GMP on Intel Haswell
tg at gmplib.org
Thu Aug 1 11:53:59 CEST 2013
I got a new Intel Haswell system for the GMP test system array. This
CPU line is interesting to GMP because of its improvements in the area
of integer arithmetic.
The undisputed GMP champion has for years been the now defunct AMD CPUs
K8 and K10. The most critical multiplication loops run at between 2.375
and 2.5 cycles per accumulated 64 x 64 -> 128 bit product.

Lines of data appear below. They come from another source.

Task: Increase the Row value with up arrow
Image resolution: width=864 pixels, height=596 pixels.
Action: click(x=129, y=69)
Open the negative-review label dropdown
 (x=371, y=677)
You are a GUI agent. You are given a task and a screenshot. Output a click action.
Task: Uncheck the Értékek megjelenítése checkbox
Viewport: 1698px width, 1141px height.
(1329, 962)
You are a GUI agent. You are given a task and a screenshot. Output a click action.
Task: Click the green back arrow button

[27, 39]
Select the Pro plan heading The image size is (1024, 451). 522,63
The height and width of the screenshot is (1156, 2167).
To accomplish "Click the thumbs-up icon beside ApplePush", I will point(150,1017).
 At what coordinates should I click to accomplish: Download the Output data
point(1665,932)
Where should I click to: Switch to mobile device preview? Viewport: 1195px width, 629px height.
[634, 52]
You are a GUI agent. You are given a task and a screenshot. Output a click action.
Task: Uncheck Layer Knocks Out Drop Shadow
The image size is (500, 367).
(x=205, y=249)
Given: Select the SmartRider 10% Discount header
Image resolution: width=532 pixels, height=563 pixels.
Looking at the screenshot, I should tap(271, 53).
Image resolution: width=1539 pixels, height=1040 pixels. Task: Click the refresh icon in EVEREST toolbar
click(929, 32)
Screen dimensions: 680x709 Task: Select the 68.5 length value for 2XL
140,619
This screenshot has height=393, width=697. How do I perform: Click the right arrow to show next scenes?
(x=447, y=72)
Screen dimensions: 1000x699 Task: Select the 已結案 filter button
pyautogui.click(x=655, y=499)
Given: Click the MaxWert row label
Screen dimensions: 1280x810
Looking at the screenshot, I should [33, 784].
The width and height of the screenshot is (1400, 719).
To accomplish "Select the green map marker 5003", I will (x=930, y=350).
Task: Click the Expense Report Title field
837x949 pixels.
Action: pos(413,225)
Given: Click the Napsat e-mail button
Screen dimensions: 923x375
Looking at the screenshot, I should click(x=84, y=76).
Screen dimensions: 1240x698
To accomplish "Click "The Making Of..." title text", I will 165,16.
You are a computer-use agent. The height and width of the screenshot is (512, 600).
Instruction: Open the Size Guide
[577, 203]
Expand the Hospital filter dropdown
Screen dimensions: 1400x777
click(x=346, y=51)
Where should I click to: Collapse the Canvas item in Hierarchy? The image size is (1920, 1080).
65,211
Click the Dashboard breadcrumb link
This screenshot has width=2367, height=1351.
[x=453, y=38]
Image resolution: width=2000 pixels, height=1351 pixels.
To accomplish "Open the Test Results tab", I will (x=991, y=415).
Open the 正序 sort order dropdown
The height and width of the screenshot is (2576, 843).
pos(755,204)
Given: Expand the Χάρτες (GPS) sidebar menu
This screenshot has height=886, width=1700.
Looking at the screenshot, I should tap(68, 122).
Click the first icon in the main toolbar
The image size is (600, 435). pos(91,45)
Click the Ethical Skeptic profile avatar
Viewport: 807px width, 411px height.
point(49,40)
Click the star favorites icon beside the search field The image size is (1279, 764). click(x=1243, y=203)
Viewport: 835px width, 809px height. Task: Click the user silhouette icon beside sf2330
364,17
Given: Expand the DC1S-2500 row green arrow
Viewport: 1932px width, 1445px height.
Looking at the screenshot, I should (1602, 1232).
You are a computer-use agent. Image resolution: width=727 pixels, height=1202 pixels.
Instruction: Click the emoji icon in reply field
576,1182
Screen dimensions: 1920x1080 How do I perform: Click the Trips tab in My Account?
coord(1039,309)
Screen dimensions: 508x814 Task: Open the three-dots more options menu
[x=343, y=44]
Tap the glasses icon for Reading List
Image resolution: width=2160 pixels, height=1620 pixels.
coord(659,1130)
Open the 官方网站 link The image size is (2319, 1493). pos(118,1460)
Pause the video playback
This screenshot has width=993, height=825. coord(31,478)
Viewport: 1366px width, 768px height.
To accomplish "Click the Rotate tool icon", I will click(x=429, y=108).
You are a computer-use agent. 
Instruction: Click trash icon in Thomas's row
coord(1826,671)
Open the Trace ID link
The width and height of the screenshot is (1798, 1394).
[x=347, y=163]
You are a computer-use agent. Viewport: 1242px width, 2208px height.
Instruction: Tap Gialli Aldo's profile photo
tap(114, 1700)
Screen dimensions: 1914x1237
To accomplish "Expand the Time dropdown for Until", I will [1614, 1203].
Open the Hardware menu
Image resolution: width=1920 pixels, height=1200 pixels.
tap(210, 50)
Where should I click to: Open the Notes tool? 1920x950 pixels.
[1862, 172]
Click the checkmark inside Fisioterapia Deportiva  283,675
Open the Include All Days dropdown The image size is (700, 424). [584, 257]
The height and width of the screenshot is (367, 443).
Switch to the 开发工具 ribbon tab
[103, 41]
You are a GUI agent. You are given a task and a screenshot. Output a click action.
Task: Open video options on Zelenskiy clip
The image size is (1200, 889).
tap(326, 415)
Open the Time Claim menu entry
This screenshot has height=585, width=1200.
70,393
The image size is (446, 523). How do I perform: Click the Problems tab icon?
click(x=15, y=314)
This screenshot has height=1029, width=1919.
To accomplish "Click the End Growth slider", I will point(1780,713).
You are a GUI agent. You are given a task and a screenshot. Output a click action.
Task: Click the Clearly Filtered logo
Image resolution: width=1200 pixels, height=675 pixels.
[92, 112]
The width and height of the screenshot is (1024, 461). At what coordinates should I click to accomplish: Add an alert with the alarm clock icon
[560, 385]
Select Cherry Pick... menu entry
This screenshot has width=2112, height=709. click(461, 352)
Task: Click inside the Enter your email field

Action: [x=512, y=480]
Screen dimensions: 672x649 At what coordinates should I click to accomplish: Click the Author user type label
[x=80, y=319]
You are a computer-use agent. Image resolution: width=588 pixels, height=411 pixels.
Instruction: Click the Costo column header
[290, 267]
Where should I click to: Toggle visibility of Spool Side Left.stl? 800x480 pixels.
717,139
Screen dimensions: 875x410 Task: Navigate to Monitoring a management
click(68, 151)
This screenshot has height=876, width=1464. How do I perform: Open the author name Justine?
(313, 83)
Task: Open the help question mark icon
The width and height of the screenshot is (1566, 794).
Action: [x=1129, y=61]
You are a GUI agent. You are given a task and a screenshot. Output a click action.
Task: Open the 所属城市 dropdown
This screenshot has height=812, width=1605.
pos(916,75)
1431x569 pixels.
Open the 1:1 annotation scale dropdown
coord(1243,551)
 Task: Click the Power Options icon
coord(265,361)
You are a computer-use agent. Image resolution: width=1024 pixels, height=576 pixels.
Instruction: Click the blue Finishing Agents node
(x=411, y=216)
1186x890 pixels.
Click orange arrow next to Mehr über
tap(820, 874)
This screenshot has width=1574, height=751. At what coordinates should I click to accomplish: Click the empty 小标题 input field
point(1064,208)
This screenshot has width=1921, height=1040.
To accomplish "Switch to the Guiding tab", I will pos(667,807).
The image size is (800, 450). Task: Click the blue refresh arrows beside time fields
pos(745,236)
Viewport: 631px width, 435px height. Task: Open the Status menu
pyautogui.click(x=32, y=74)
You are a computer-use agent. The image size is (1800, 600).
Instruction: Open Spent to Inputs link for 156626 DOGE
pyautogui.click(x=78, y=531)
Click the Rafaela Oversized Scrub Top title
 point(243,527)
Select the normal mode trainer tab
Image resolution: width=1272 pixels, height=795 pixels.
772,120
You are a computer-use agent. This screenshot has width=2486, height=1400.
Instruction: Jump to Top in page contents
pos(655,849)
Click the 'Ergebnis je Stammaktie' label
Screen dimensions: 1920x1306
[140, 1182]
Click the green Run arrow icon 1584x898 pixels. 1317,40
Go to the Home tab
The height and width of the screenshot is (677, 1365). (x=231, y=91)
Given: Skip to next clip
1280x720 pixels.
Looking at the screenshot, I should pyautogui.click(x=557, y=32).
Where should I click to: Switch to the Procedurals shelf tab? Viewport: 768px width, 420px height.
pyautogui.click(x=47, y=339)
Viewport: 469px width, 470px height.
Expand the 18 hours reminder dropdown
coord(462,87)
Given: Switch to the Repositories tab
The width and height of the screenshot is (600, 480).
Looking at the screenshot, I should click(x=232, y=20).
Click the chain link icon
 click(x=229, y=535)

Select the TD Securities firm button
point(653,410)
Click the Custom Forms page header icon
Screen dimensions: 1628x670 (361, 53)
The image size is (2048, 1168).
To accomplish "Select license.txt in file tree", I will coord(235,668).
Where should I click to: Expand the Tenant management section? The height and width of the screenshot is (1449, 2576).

No Intel system has come close, and newer AMD systems (Bulldozer,
Piledriver) run he loops at between 4.5 and 5.2 cycles per limb.
(New GMP code reaches 4.25 cycles.)
Haswell adds a new multiply instruction which avoids 2 of 3 fixed-
register operands. The old MUL did (rdx,rax) <- rax * regormem, while
the new MULX does (reg1,reg2) <- rdx * regormem. I suppose they kept
rdx fixed as a concession to the general x86 ugliness. :-)
Furthermore, MUL overwrites the carry flag with a useless value, while
MULX leaves flags alone.
The new instruction is much more suitable for GMP's needs.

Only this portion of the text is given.